A verbatim copy is needed of the lines below from the one containing "The image size is (369, 800)." up to and including the one containing "Given: Focus the BVN number input field", excluding pictures.

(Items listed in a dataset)
################
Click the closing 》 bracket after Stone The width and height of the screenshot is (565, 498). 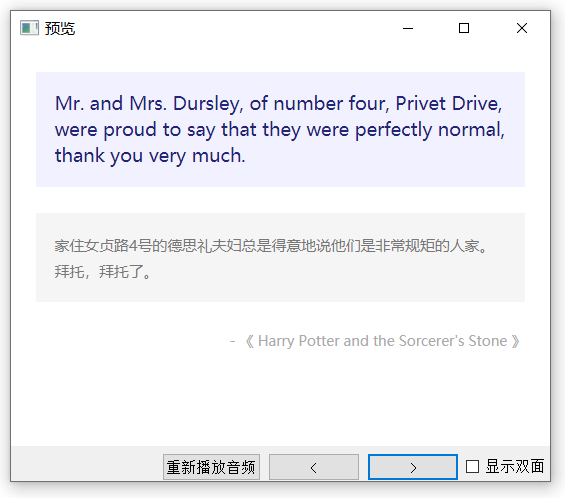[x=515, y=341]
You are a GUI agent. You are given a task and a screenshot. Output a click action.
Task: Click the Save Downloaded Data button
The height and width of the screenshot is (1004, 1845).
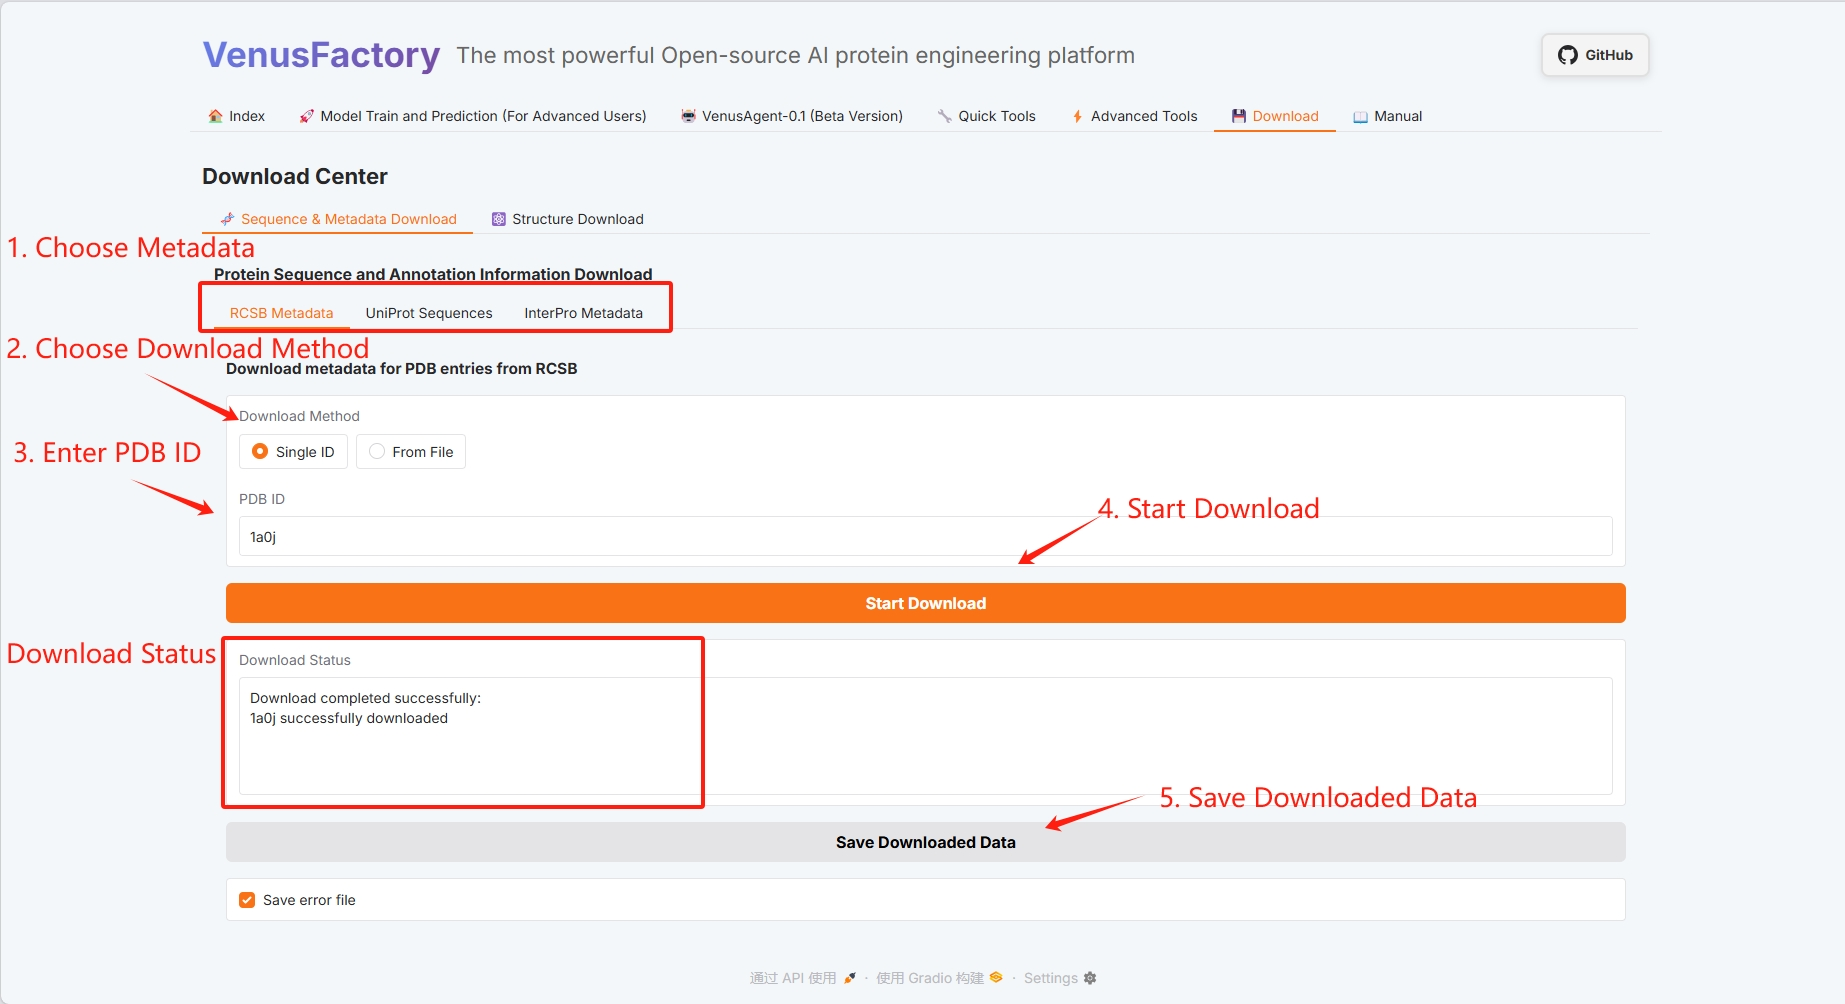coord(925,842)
################
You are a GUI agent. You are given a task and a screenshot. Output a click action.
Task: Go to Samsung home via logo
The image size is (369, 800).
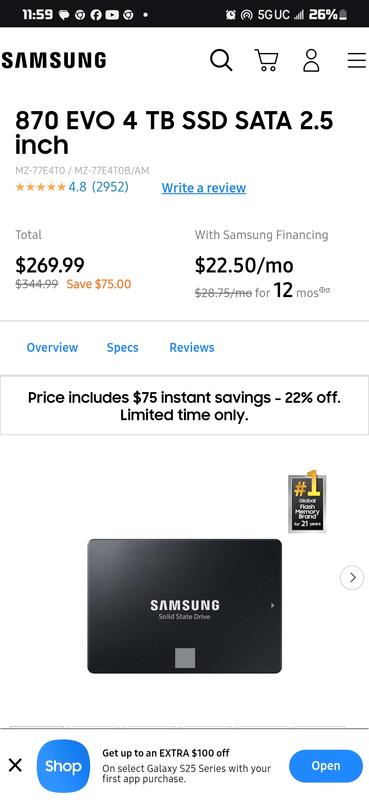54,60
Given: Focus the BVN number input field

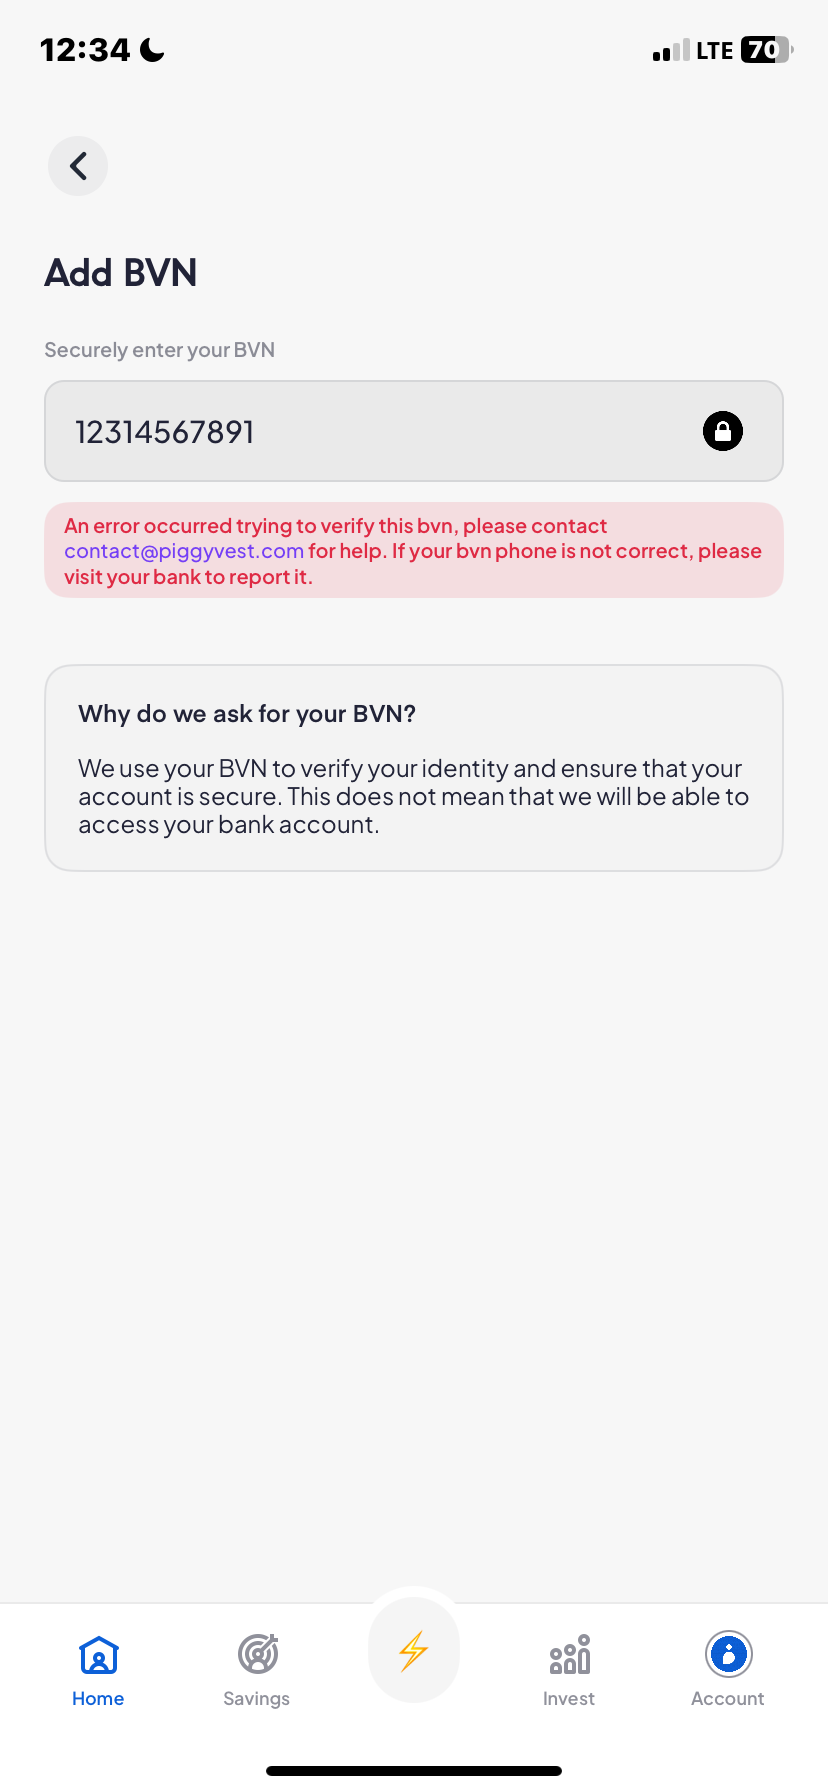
################
Solution for this task:
The image size is (369, 800).
54,60
Given: Focus the BVN number input field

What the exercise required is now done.